Kellogg professor studies adoption, impact of lottery-linked savings
April 7, 2016
Kellogg Prof. Benjamin Iverson asks whether gambling can increase one’s personal savings in new research on prize-linked savings accounts, in which savings return no interest but are entered into a lottery for a chance to be multiplied.
The study — conducted by Iverson, Harvard University’s Shawn Cole and University of Oxford’s Peter Tufano — aims to answer two main questions: who chooses to open PLS accounts and how the accounts affect their overall savings amount over time.
The trend toward opening PLS accounts began at the end of 2014 when President Barack Obama signed the American Savings Promotion Act, allowing financial institutions to offer these types of accounts. Prior to this legislation, banks were not authorized to provide lottery-based programs to customers, some of whom face financial constraints.
“These are people who feel like they’re not able to get ahead financially,” Iverson said. “If I have a lot of debt, it’s pretty hard for me to accrue much interest in a regular savings account in such a way that I feel like I’m sort of gaining ground and may be able to pay off that debt.”
The research team observed that within the first two or three months of opening PLS accounts, participants on average increased their total savings by 1 percent of their annual income.
The study also showed the two groups most interested in opening these accounts had no previous transactions with banks or were in debt. The latter group saw greater increase in their savings, Iverson said.
Iverson said PLS accounts may decrease other forms of lottery gambling. Casinos in Nebraska, near which credit unions began offering similar lottery-linked savings programs, saw a 7 to 15 percent decrease in gambling behavior from May 2010 to June 2012, said J. Anthony Cookson, a finance professor at University of Colorado at Boulder, who conducted a similar study in Nebraska.
“In the counties where this is introduced, you see people gamble at the casino less,” Cookson said. “People view this not as an opportunity to gamble, but as an opportunity to get that gambling thrill without losing their principal.”

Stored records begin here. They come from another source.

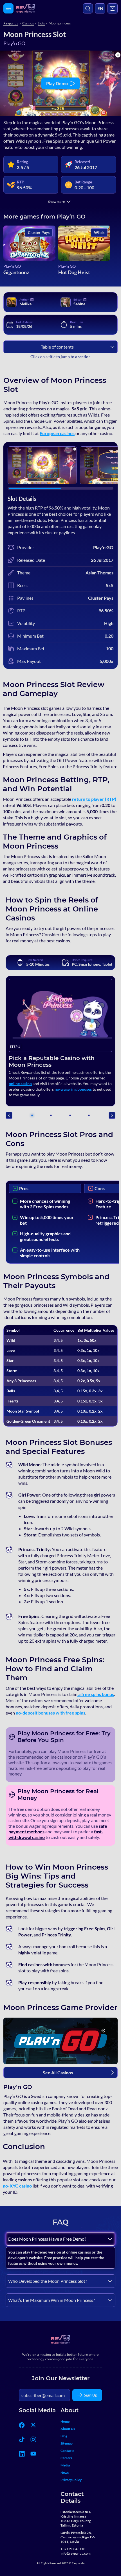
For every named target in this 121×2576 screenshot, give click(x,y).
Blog (63, 2436)
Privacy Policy (71, 2480)
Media (65, 2465)
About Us (67, 2429)
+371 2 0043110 (72, 2549)
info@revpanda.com (75, 2553)
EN (100, 8)
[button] (112, 1115)
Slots (41, 23)
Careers (66, 2458)
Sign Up (90, 2395)
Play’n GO (12, 266)
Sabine (79, 303)
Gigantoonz (16, 272)
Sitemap (66, 2443)
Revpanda (10, 23)
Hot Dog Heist (74, 272)
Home (65, 2421)
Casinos (28, 23)
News (64, 2472)
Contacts (67, 2450)
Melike (25, 303)
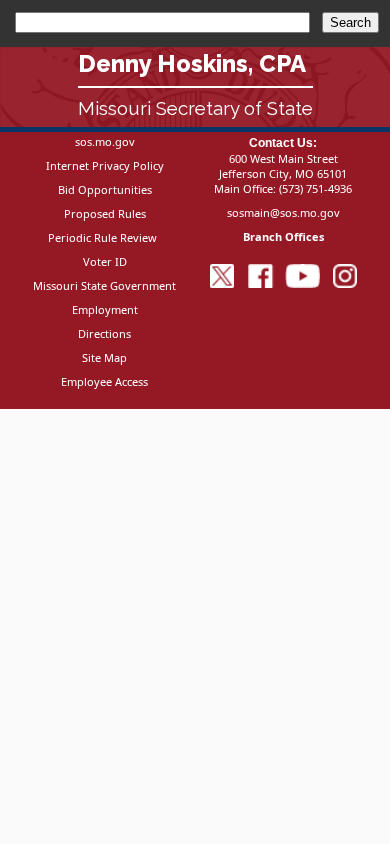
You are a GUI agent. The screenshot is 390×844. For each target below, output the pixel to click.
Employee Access (104, 381)
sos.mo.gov (105, 141)
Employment (105, 309)
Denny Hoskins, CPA (192, 63)
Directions (104, 333)
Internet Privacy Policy (105, 165)
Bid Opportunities (105, 189)
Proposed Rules (105, 213)
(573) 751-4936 (315, 188)
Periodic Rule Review (102, 237)
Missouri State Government (104, 285)
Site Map (104, 357)
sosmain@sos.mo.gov (283, 212)
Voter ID (105, 261)
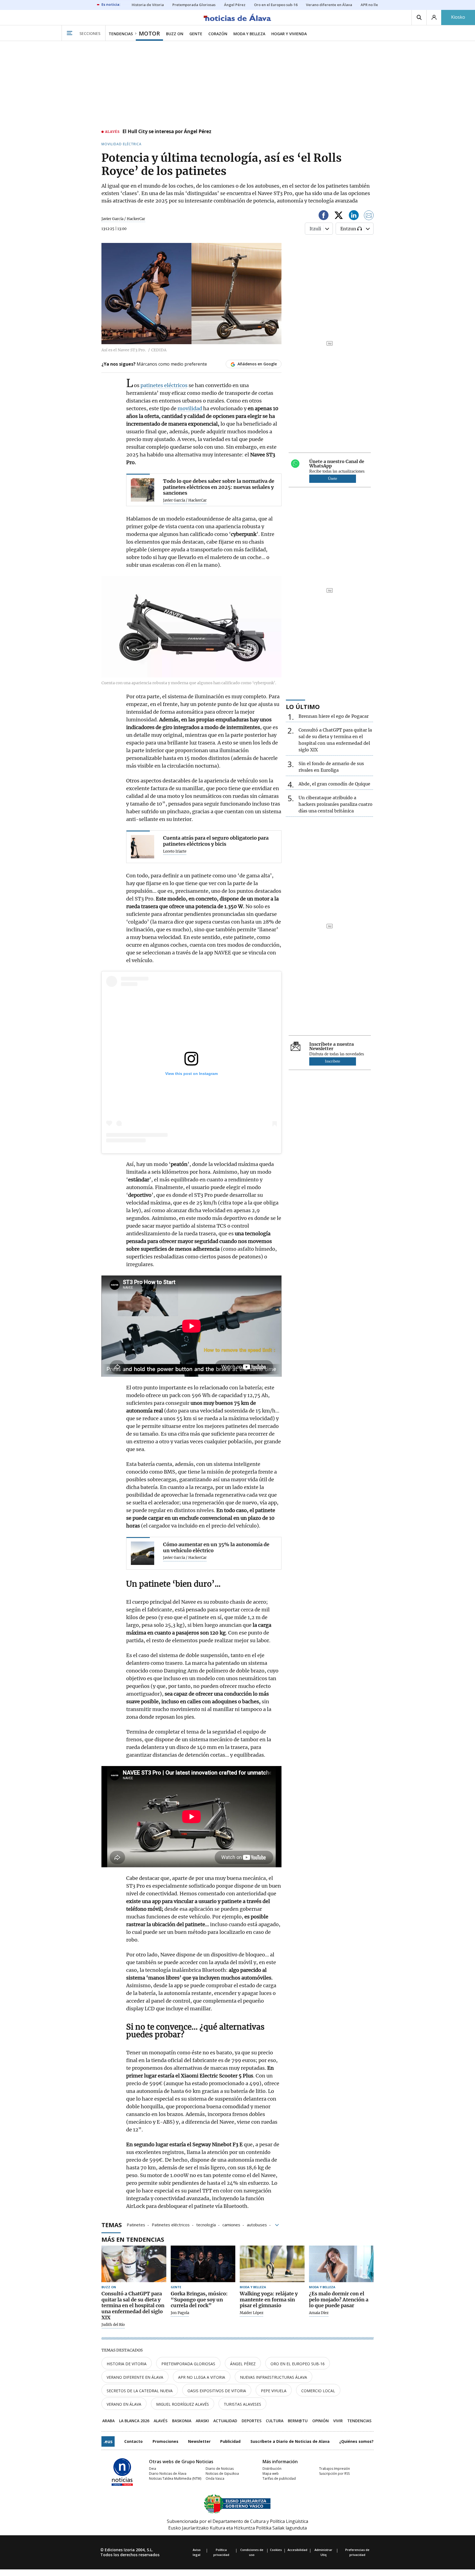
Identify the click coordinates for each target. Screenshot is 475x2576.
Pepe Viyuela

Illinois legislation, effective Jan. 1, 2016, authorized credit unions and banks to offer the program later this year.
It is not clear whether or not opening PLS accounts benefit their holders in the long run, Iverson said. He said people hesitate to endorse the method because of the stigma surrounding lotteries and their tendency to take more money from participants than they earn.
Doorways to Dreams Fund, a nonprofit organization in Massachusetts that uses nontraditional methods to assist low-income Americans, has promoted lottery-linked savings accounts to make finances more exciting, said Dylan Manley, a junior marketing strategist at the fund. The D2D Fund team is working with more states in passing state legislation on PLS accounts, he said.
“(The accounts) get new customers to start looking at financial institutions who never would have become customers otherwise,” Manley said. “Because it’s not a typical bank account, people are interested in it even if they don’t have bank accounts already.”
Although Iverson said he sees both positives and negatives in PLS accounts, he emphasized that it is worthwhile to investigate new ways to promote saving.
“We’re looking to change the way that we incentivize people to save,” Iverson said.